U.S. Chamber Releases Recommendations To SEC For Corporate Disclosure Reform

Tuesday, July 29, 2014 - 11:15am

Center for Capital Markets Competitiveness Identifies Specific Areas for Streamlining and Modernization

WASHINGTON, D.C.—The U.S. Chamber of Commerce’s Center for Capital Markets Competitiveness released today a report that outlines concrete ideas for modernizing the U.S. Securities and Exchange Commission’s (SEC) disclosure regime. The “Report on Corporate Disclosure Effectiveness: Ensuring a Balanced System that Informs and Protects Investors and Facilitates Capital Formation,” identifies short- and long-term improvements to enhance the utility and value of disclosure documents.

Some of the near-term improvements identified by the Chamber report include addressing specific reporting requirements that are obsolete or duplicative of other disclosures. The CCMC also suggests longer-term improvements, including addressing the general problem of duplication among SEC filings, modernizing the presentation and delivery of public company reports, and reforming disclosures for Compensation Discussion & Analysis (CD&A) as well as Management Discussion & Analysis (MD&A).

“The CCMC has long supported effective communication between companies and investors, but unfortunately our current public company disclosures regime is the result of a 1930’s style system that sometimes fails to meet the needs of the 21st century investor and businesses,” said David Hirschmann, president and CEO of the CCMC. “The SEC should be applauded for prioritizing disclosure reform as part of the agency’s agenda, and we hope that the recommendations included in this report will help inform the SEC, as well as all stakeholders, on this important project as it moves forward. While we may not have all of the answers, this report is a good place to start. Ensuring that investors are provided with the material information they need to make informed investment and voting decisions is a critical step towards keeping the American capital markets competitive in the 21st century.”

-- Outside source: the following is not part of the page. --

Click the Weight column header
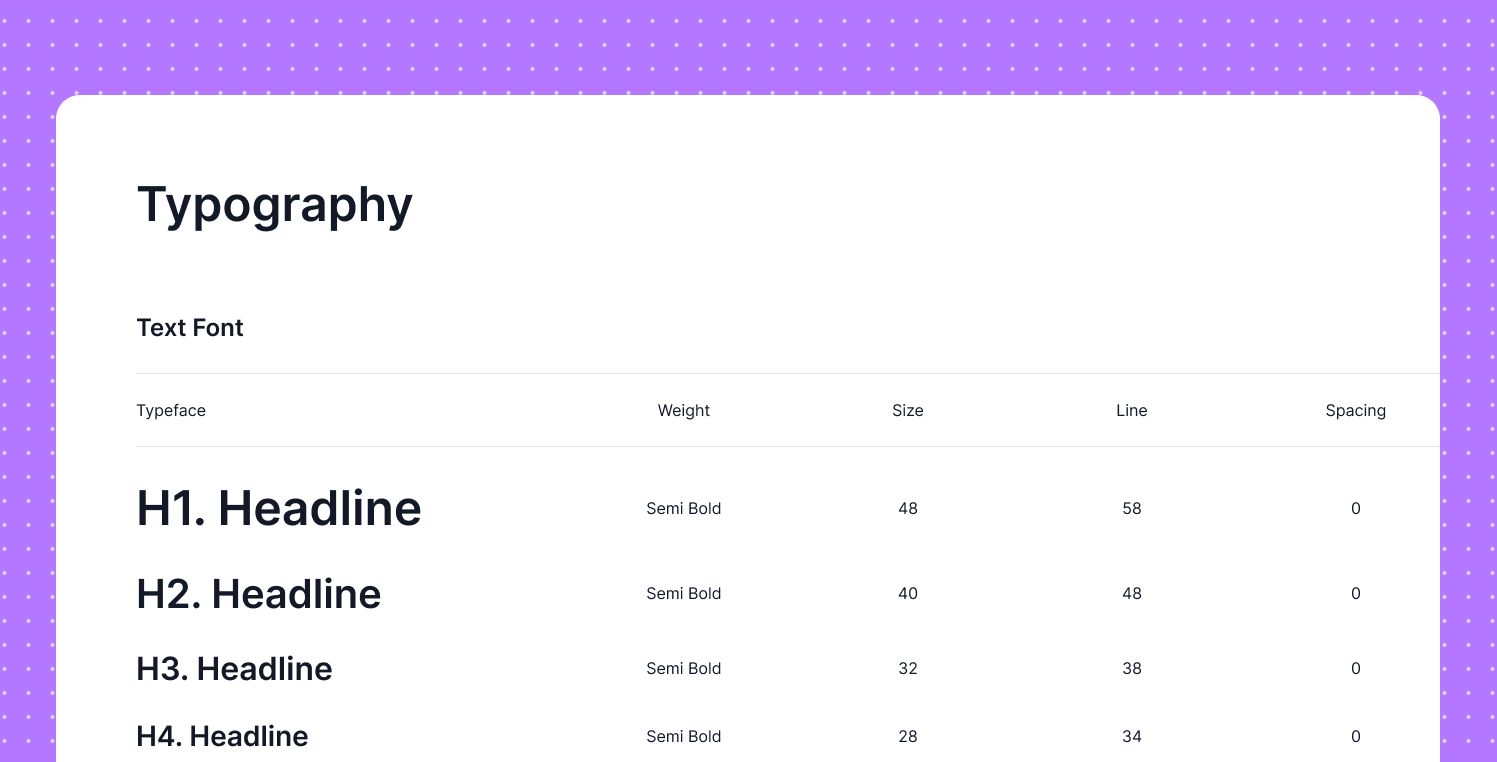Screen dimensions: 1497x762 click(684, 410)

In the Spring of 2014, the CCMC began a number of meetings and interviews with various stakeholders to generate ideas for enhancing the effectiveness of disclosure. The report released today is a compilation of these discussions. The CCMC will continue to engage in such dialogue as this important priority moves forward at the SEC.

“There is no reason to delay enacting the near-term improvements while the second category of reforms continues to be studied and analyzed,” the report notes. “The near-term improvements would achieve meaningful progress that benefits investors and our capital markets, and we encourage the SEC to move these reforms forward at this time.

“The SEC has the opportunity to enhance the effectiveness of the public company disclosure regime by modernizing the regime for the 21st century. While we believe it is appropriate for disclosure requirements to evolve, it also is important that they do so in a manner that retains the focus on information that is important to an investor’s ability to understand and evaluate a business.

“We look forward to continuing to collaborate with the SEC and others in the SEC’s disclosure reform efforts so that we end up with a disclosure regime that is optimal for investors overall – a regime that provides investors with the material information they need to make informed investment and voting decisions and fosters capital formation and economic growth.”

Since its inception in 2007, the Center for Capital Markets Competitiveness has led a bipartisan effort to modernize and strengthen the outmoded regulatory systems that have governed our capital markets. The CCMC is committed to working aggressively with the administration, Congress, and global leaders to implement reforms to strengthen the economy, restore investor confidence, and ensure well-functioning capital markets.

The U.S. Chamber of Commerce is the world’s largest business federation representing the interests of more than 3 million businesses of all sizes, sectors, and regions, as well as state and local chambers and industry associations.